Monday, July 15, 2013

Dengue fever, Dengue Hemorrhagic Fever and Dengue Shock Syndrome



Dengue fever  occurs in tropical countries predominantly in urban and in semi-urban areas.There are dengue epidemics time to time in those countries, especially after rains. Dengue fever is caused by four types of related viruses. One type of virus, which causes the disease on one occasion, does not offer protection against subsequent infections by any of the other three. There is evidence that infection by a second or third virus increases the risk of the complications referred to below (DHF & DSS). The virus is transmitted from man to man by mosquitoes, which breed in containers where water collects. The mosquito that conveys this infection is mainly the one called Aedes egypti, Aedes albopictus being the other one. Aedes mosquitoes are generally small in size. They are dark in color and have white spots and bands on parts of the body and legs. These characteristic markings on their bodies look like the stripes of a tiger. They bite only during daytime especially during morning and evening. Features of the infection. The illness may present with high fever lasting 4 to 6 days; sometimes the fever is moderate and subsides in 3 to 4 days. Other features include: severe aches and pains of the body (“breakbone fever”), tearing from the eyes, red eyes, nausea, vomiting and a loss of appetite. In some cases a rash may appear after a few days, and there may be slight enlargement of the lymph glands. 

Dengue Hemorrhagic Fever (DHF) occurs mainly in children, occasionally in adults. It is reckoned that one out of 200 patients with dengue fever may develop this condition. The early features include mild bleeding in stomach, bowel, nose, eyes and gums. This may result in vomiting, described as "coffee ground‘, because the vomitus looks like brewed coffee; dark tarry stools may occur. In some patients there are tiny bleeding points in the skin. The liver is enlarged unlike in Dengue fever.

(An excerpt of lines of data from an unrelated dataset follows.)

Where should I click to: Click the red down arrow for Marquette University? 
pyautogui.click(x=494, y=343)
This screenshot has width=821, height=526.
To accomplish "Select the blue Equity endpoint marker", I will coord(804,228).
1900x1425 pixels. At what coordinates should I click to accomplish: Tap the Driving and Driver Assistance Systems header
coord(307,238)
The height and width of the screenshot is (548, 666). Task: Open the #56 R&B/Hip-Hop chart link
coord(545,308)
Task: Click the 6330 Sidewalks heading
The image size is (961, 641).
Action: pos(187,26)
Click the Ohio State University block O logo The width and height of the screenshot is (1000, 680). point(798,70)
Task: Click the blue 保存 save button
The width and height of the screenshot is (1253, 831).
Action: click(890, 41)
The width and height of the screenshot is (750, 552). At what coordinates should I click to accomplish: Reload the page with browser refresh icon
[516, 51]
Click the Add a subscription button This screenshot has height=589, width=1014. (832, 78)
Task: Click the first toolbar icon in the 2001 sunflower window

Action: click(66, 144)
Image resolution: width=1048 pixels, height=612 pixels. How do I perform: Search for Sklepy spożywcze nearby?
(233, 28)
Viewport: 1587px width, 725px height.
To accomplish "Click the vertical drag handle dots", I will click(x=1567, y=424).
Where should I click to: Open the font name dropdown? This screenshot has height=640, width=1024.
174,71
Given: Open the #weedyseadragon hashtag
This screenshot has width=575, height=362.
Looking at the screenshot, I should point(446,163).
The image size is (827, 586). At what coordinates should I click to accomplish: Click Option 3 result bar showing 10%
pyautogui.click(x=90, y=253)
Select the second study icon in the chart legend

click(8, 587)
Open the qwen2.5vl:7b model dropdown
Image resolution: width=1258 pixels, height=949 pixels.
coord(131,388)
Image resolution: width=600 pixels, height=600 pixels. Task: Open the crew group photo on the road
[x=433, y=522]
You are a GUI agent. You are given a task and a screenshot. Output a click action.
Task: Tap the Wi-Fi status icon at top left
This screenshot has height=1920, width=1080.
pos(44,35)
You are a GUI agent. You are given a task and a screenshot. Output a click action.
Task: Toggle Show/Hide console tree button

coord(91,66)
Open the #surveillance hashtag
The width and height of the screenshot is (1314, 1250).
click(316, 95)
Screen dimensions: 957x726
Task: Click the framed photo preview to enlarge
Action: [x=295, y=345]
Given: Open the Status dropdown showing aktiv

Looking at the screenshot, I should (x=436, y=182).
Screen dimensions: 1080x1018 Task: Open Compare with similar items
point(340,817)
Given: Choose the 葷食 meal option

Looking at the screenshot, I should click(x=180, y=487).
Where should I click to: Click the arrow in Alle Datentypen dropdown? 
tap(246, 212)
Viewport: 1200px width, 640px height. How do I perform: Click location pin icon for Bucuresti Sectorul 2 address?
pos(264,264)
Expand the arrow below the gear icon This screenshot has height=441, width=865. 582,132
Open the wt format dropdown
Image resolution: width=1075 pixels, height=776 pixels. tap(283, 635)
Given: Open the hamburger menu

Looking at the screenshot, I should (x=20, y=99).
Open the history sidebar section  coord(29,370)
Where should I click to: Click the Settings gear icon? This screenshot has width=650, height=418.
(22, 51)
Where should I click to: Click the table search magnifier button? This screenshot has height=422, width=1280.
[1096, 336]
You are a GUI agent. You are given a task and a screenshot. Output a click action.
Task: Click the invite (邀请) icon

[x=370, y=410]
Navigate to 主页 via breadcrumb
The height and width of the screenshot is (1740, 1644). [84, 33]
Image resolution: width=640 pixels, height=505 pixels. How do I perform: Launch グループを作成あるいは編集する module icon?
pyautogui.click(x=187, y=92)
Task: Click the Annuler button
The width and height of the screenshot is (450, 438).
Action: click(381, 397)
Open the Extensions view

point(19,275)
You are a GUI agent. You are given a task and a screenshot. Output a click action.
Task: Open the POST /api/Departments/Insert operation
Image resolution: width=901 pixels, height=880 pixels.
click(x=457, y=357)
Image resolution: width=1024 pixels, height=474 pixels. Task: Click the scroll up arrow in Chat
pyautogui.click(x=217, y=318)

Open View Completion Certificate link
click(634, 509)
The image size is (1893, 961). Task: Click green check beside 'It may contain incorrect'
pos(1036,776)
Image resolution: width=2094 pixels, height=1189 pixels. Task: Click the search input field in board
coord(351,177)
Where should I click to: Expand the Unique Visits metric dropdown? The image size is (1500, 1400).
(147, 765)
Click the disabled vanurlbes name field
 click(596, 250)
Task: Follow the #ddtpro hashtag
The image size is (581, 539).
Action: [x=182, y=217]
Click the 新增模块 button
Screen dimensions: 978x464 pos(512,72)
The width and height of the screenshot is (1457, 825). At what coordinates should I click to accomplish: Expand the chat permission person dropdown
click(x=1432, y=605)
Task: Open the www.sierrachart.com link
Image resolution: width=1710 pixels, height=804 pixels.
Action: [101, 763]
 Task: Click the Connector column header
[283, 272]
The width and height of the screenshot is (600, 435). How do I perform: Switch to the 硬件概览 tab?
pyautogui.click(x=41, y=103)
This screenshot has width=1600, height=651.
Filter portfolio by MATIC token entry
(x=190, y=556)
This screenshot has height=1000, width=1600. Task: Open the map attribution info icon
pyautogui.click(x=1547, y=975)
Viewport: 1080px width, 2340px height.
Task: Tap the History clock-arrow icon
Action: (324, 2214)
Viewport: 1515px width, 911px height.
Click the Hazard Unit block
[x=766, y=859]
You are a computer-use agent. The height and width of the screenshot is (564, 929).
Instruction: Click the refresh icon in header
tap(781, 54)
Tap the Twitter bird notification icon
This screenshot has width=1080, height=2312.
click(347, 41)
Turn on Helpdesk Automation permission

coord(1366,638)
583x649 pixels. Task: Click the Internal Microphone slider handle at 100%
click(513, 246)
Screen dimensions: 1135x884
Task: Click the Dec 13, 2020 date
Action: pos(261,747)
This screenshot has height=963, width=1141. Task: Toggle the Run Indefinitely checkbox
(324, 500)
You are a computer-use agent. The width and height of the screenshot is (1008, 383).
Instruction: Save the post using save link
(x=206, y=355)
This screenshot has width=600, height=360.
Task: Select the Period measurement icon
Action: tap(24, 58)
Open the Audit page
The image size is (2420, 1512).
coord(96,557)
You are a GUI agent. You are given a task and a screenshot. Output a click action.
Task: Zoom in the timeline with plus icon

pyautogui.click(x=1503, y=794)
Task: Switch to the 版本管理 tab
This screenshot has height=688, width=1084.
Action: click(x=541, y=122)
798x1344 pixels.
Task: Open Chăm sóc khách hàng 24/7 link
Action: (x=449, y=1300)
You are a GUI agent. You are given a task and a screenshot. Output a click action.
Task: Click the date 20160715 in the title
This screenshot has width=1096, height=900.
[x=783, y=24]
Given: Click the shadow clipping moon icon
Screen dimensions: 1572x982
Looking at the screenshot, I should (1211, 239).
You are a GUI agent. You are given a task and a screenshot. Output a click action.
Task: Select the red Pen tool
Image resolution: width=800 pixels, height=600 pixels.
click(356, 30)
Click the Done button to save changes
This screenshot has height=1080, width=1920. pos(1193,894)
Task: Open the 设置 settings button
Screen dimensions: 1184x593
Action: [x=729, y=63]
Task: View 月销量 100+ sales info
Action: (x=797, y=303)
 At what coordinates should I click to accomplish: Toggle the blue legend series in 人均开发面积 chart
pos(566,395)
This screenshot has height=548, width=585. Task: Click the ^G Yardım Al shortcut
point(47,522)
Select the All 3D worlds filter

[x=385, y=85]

 At this stage, fluid may pass through the blood capillaries into the tissues around them; this causes a state of shock. This complication is called the Dengue Shock Syndrome (DSS). In this condition there are many complications in the brain, kidneys,heart and circulation. These complications may result in death in 24 - 48 hours. Dengue Shock Syndrome can occur without Dengue Hemorrhagic Fever. Temperature drops, but the child is more ill, cold, clammy, and pale, with a rapid low volume pulse. Rush to hospital.

Laboratory investigations
A platelet count below 100,000, and an increase of the Packed Cell Volume (PCV) by 10-20%, supports a diagnosis of the disease. Dengue antibodies can be done but it’s not necessary as the Dengue Hemorrhagic Fever is a clinical diagnosis. If the patient is going into Dengue Hemorrhagic Fever, inward hematocrit must be done every 2-4 hours apart depending on the patient’s condition to monitor degree of capillary leakage and hemodynamic state of the patient.

Treatment of Dengue Hemorrhagic Fever
There is no specific treatment for Dengue Hemorrhagic Fever and Dengue Shock Syndrome. It is mainly supportive treatment with careful fluid management. Patient must be on isotonic solution and it must be correlate with capillary leakage. Too much fluid may cause fluid overload and can kill the patient especially by pulmonary edema.